Highlights & Insights

  • The shift of the evaluation target from "generative model" to "prompter" is a significant definition. Generation failure is often not just the model's fault but a failure to translate intent into an executable prompt.
  • The tripartite task design is highly explanatory: OE for creativity, CO for constraints, and IM for visual encoding. Different error patterns guide prompt education and agent design.
  • The subjective/objective decoupling of AtelierJudge avoids common evaluation traps. High aesthetic quality often hides "high-quality hallucinations" where constraints are missed.
  • "Mimicry over planning" is a key insight. Rather than purely text-based planning for complex scenes, agents should observe visual examples and transfer structures to the target requirement.

Limitations & Future Work

  • Human experiments are clustered around active T2I users, leading to demographic bias.
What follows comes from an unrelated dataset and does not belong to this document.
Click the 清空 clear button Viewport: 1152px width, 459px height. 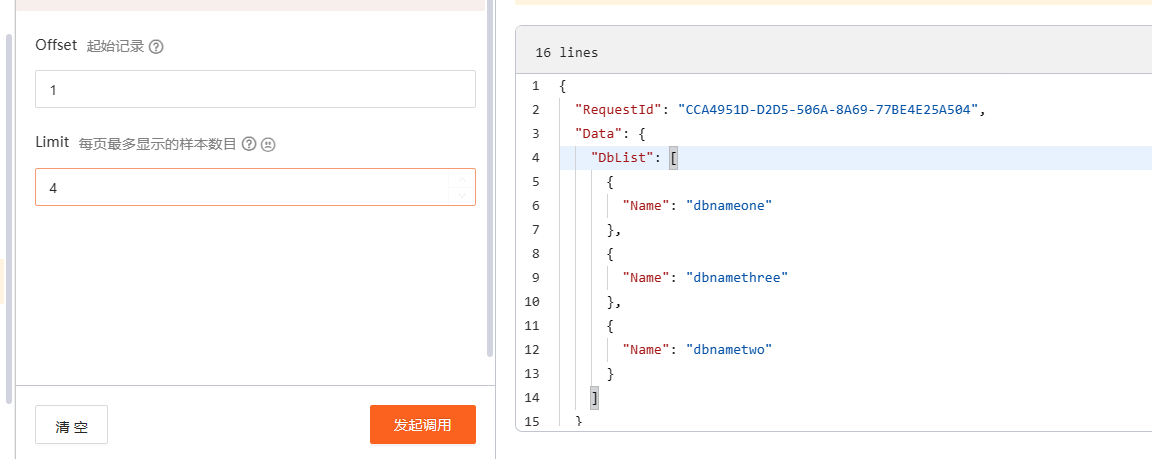[x=71, y=425]
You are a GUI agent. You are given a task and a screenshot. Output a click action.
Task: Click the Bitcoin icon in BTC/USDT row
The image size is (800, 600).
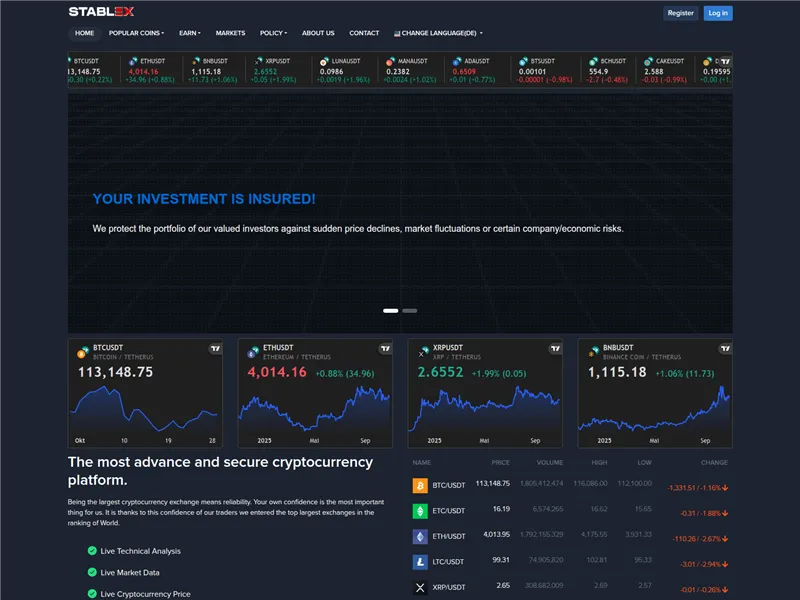click(x=420, y=485)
AtelierJudge's expert memory may inherit these aesthetic and cultural preferences.
  • The benchmark is limited to single-turn text-to-image, excluding multi-round iteration, visual feedback, tool use, or search-based prompt optimization.
  • There is no objective unified metric for task difficulty. While challenge primitives are balanced, the combination difficulty is not explicitly modeled.
  • Automated evaluators should not yet be the sole basis for high-stakes creative or labor assessments.
  • Future work could extend to image-augmented prompting, human-LLM collaboration, and unified multimodal models that serve as both prompter and generator.
  • vs. Fixed-prompt T2I benchmarks: Traditional benchmarks test model execution; AtelierEval tests upstream prompt translation. They are complementary.
  • vs. Prompt optimization: Optimization often refines for a specific model; AtelierEval focuses on general intent-to-prompt capability at the creation entry point.
  • vs. CLIPScore / VQA-based evaluators: Traditional automated metrics correlate poorly with complex spatial relations and aesthetics. AtelierJudge improves explainability via skill decomposition.
  • vs. MLLM-as-a-Judge: Standard MLLM judges suffer from self-preference and score inflation; AtelierJudge reduces bias via retrieval memory and subjective/objective decoupling.

Rating

  • Novelty: ⭐⭐⭐⭐⭐ High. Treating the prompter as an independent subject is groundbreaking.
  • Experimental Thoroughness: ⭐⭐⭐⭐⭐ High. 360 tasks, 8 MLLMs, 48 humans, and 4 backends with extensive meta-evaluation.
  • Writing Quality: ⭐⭐⭐⭐☆ Clear logic, though dense with model names and tables requiring careful reading.
  • Value: ⭐⭐⭐⭐⭐ High. Directly useful for T2I tools, prompt education, and automated evaluation development.